Hi people,

Need some help in keeping query string values intact while moving across pages via pagination.

Thing is that I'm fetching records from mysql table and displaying it in tabular format. Its like...

I have a page "records.php"

In phpmyadmin there is "userdetails" table with columns as...... first_name, last_name, address, contact_number

In HTML:

First-Name | Last-Name | Address | Contact-Number

I'm trying to sort these elements.... I mean sort by first name or contact number etc...

So I've made <th> elements as links and I'm using querystring... on click the links are directing to same page records.php

so its like...

<th><a href="records.php?idfield=first_name">First Name</th>

<th><a href="records.php?idfield=last_name">Last Name</th>

and so on....

then I initialize on top a variable.

$colfield= $_GET['idfield'];

and then this variable $colfield, I'm using in mysql query...

like

$sql ="SELECT * FROM userdetails order by $colfield ASC";

So, here I'm passing idfield value as per the column name in the database table and then using it in order by clause in sql query.

This works fine... Issue starts when pagination comes into play.... Say I sort by first name, It gets sorted, but when I go to Page 2... the first_name field won't pass in query string... and the order by clause fails... and no records are displayed.

Is there any way to keep query string intact across pagination links....??

Thanks

Recommended Answers

All 4 Replies

You could append the $_GET['idfield'] to the next page link

e.g. (untested) <a href="records.php?page=<?php echo $nextPageNum; ?>&idfield=<?php echo $_GET['idfield']; ?>

You can use limit in a query.
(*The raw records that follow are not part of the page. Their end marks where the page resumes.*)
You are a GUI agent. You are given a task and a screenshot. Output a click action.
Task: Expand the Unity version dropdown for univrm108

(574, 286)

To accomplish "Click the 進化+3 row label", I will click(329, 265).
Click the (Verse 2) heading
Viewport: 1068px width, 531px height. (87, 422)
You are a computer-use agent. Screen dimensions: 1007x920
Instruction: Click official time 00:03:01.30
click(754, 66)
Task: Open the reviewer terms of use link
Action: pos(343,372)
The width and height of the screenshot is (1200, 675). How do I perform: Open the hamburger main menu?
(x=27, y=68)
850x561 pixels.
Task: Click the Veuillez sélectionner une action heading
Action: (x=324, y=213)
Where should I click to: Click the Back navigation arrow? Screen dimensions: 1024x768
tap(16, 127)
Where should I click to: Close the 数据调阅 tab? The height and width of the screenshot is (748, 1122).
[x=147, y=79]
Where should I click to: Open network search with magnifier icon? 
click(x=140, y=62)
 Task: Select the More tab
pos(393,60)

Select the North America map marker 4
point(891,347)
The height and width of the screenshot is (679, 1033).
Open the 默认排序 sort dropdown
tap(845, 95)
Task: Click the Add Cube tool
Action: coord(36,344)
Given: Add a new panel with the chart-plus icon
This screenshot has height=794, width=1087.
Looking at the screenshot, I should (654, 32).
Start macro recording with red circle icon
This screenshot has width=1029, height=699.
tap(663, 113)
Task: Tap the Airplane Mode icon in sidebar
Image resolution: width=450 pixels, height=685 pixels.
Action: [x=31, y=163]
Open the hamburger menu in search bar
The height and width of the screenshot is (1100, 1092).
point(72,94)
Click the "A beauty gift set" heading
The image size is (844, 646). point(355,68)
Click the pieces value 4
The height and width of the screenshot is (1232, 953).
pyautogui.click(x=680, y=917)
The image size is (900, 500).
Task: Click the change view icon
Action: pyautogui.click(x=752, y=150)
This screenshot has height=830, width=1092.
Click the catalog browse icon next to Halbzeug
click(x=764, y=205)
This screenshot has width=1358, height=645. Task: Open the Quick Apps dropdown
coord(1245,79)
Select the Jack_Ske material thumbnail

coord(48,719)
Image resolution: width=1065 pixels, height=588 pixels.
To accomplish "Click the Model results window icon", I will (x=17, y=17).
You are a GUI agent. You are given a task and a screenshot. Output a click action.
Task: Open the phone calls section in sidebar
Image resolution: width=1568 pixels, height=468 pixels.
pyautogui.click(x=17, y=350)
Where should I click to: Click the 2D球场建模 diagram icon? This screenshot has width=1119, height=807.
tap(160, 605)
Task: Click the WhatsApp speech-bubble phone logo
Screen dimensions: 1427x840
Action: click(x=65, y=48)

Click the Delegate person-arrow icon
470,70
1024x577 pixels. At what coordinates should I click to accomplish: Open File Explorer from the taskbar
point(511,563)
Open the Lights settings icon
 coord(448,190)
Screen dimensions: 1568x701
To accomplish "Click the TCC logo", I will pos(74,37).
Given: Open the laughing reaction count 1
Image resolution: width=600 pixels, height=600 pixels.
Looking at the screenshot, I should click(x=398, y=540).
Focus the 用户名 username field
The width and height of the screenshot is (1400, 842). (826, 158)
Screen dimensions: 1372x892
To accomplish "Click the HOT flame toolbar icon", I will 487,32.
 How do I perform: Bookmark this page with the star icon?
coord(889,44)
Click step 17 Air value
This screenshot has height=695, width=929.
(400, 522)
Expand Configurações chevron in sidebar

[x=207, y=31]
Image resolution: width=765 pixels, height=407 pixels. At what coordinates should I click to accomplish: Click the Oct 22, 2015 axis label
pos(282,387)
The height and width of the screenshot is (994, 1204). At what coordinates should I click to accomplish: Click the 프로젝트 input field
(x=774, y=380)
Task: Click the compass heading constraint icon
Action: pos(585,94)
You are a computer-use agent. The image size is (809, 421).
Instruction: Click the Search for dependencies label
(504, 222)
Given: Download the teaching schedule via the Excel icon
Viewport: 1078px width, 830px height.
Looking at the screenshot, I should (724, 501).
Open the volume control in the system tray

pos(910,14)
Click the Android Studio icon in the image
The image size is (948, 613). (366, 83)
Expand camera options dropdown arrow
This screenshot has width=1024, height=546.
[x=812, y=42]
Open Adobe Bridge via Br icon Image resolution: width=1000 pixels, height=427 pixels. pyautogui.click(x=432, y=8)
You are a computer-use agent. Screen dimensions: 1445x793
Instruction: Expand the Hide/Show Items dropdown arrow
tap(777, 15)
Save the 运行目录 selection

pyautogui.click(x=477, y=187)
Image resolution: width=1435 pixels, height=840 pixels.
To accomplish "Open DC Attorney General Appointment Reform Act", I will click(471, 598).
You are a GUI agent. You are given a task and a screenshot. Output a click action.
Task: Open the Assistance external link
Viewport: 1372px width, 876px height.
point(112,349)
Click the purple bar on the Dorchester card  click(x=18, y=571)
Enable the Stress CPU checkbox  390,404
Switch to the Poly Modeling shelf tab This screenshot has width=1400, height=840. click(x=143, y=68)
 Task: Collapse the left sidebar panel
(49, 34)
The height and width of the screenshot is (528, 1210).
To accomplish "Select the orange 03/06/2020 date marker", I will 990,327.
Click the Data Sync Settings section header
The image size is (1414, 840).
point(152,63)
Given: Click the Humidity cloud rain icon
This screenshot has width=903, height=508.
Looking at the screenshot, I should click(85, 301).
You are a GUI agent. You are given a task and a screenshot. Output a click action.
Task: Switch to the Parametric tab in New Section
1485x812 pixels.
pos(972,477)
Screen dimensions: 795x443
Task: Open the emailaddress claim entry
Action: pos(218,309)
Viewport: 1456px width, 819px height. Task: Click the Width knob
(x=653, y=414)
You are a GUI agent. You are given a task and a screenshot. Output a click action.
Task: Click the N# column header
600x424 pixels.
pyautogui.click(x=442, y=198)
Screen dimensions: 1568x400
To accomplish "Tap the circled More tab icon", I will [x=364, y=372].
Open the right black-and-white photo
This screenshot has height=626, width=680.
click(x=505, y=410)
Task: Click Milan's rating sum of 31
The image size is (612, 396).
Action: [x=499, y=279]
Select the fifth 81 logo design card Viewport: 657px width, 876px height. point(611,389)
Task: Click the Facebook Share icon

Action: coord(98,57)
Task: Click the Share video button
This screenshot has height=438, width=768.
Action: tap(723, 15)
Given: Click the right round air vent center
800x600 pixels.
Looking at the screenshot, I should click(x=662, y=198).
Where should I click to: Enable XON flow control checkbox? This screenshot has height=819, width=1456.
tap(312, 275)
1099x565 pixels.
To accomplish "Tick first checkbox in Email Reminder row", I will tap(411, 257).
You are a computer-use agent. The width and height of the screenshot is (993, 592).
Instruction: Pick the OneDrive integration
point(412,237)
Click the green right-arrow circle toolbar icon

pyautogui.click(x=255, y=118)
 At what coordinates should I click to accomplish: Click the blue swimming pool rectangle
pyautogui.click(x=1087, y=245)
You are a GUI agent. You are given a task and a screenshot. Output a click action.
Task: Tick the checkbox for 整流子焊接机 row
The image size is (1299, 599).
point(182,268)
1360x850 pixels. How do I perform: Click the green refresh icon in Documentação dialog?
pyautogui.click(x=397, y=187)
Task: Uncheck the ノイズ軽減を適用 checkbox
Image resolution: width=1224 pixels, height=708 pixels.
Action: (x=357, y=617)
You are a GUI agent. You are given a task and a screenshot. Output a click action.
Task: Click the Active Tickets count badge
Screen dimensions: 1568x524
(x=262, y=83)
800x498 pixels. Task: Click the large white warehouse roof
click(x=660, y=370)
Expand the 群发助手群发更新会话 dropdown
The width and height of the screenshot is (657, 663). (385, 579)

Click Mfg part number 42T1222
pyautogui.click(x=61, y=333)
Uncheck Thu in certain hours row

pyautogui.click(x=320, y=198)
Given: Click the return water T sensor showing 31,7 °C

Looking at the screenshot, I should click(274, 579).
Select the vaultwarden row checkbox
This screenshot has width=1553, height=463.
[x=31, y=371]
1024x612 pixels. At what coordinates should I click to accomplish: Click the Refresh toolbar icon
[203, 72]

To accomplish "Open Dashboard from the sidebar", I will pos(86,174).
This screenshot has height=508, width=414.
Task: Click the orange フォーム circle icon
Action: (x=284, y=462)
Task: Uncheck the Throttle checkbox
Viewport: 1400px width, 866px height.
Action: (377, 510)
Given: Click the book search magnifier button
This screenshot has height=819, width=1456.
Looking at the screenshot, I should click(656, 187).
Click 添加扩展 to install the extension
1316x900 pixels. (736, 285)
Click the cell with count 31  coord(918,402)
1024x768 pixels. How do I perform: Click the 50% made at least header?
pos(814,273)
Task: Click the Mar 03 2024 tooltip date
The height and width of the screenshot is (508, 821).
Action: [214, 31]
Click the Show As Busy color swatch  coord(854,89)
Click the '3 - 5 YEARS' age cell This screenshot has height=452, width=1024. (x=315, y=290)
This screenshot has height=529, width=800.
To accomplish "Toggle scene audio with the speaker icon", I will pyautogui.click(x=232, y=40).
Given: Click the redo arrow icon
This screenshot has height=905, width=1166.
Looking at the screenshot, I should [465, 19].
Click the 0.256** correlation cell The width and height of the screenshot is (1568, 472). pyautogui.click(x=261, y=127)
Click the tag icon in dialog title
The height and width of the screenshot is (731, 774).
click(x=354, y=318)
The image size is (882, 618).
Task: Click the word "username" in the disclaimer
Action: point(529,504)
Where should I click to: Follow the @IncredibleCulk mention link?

And pass accordingly for each page.
I am not sure but for pagination pupose limit will help you.

I agree with paulkd on this one. Unless there is more you need to do ...

Member Avatar for diafol

You provide no code, so it's difficult to know for sure how you're paginating.

Set up a concrete url format for this, e.g.

users.php?page=int&sortorder=field

Alternatively, this could be done via ajax, where the params are passed from a js script to a php page and fresh data returned. Unless the url is important for your SEO, the this may be a better option.

Your page links (at the bottom of the table?) should be updated with the url parameters:

$activepage = 5; // from $_GET['page'] or provide a default - it would be more complicated than this in order to stop out-of-range values
$numpages = 30; // these would be calculated usually from your pagination script.
$so = 'firstname'; //again from $_GET['sortorder'] or provide a default - again need to stop invalid entry

$pages = '<ul class="pages">';
for($i=1;$i<=$numpages;$i++){
    $pages .= ($i == $activepage) ? "<li class='active'>$i</li>" : "<li><a href='users.php?page=$i&sortorder=$so'>$i</a></li>";
}
$pages .= "</ul>";

The issue is how are you choosing your sortorder? If via js, then you need to overwrite the url in the <li> tags otherwise, I'm assuming by submit dropdown, in which case you could php-ify that to show the current sortorder. The dropdown form action would need to be set to

"users.php?page=<?php echo $activepage;?>"

Loads of ways to skin a cat. Provide your code so we can see how best to help you.